List of tasks
- A) Rewrite the stretch of the Bigtable page from "Scaling real time" through "the real game-changer.", substituting "remote direct memory access" for "RDMA".
- B) Translate this sentence from the Bigtable page into Spanish: "It’s the sound of a hot key taking down the whole house of cards."
- C) According to the Bigtable page, what does Bigtable's new in-memory tier use to deliver sub-millisecond reads?

Passage shown
==*==

Scaling real time performance with Bigtable in memory tier | Google Cloud Blog
Justy and Cody geek out over Bigtable's new in-memory tier, which uses RDMA to deliver sub-millisecond reads. Justy sees a product manager's dream for removing cache-layer nightmares, while Cody explains how direct memory access avoids CPU bottlenecks and why the hotspot resistance is the real game-changer.
Script: DeepSeek V4 Pro Voice: Inworld TTS 1.5 Max
Transcript
Justy So the promo goes live, and suddenly it’s two in the morning and you’re staring at a pager that won’t stop screaming because your cache node just melted.
Cody Yeah, I know that sound. It’s the sound of a hot key taking down the whole house of cards. You’ve got a database struggling to breathe and a caching layer that’s supposed to be the shield, but it just saturated. Now you’re on a call debating whether to double the instance size or just add more read replicas at 2 AM.

==*==

Information supplied
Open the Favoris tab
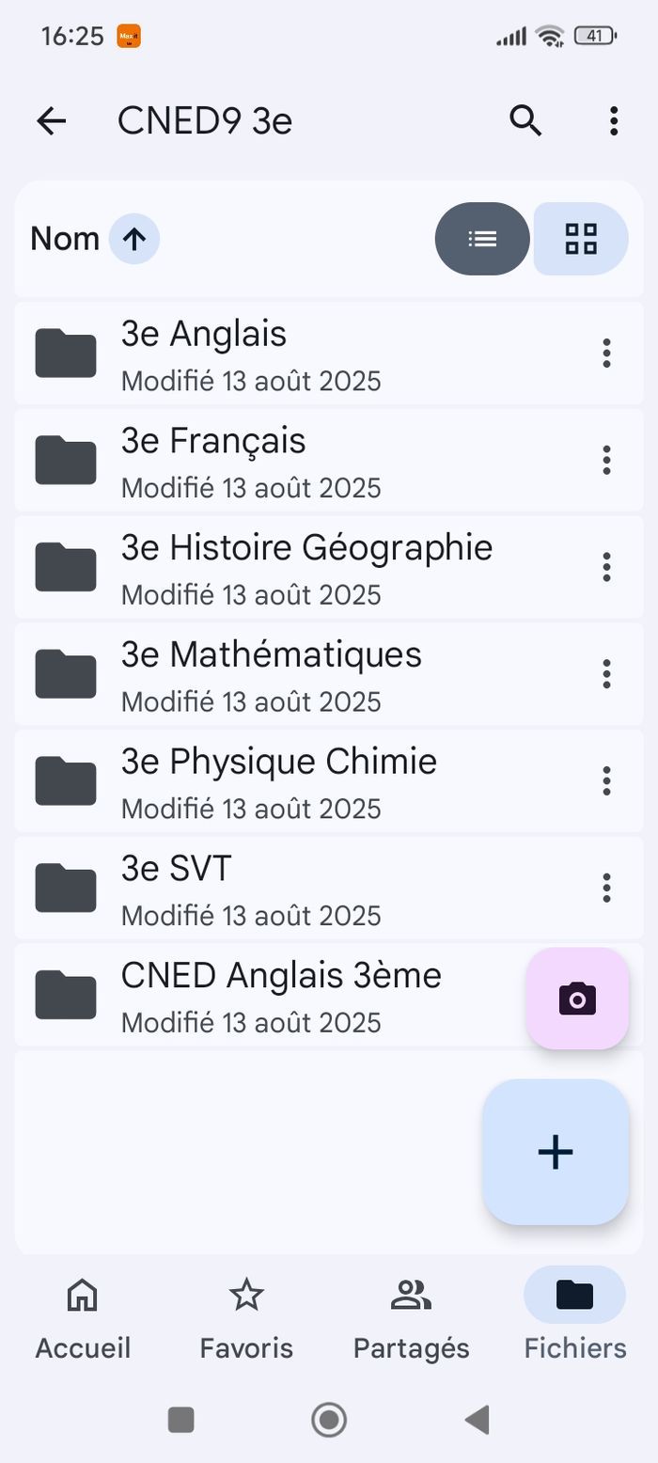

==*==

Outputs for the tasks
- A)
Scaling real time performance with Bigtable in memory tier | Google Cloud Blog
Justy and Cody geek out over Bigtable's new in-memory tier, which uses remote direct memory access to deliver sub-millisecond reads. Justy sees a product manager's dream for removing cache-layer nightmares, while Cody explains how direct memory access avoids CPU bottlenecks and why the hotspot resistance is the real game-changer.

- B) Es el sonido de una clave caliente derribando todo el castillo de naipes.

- C) It uses RDMA.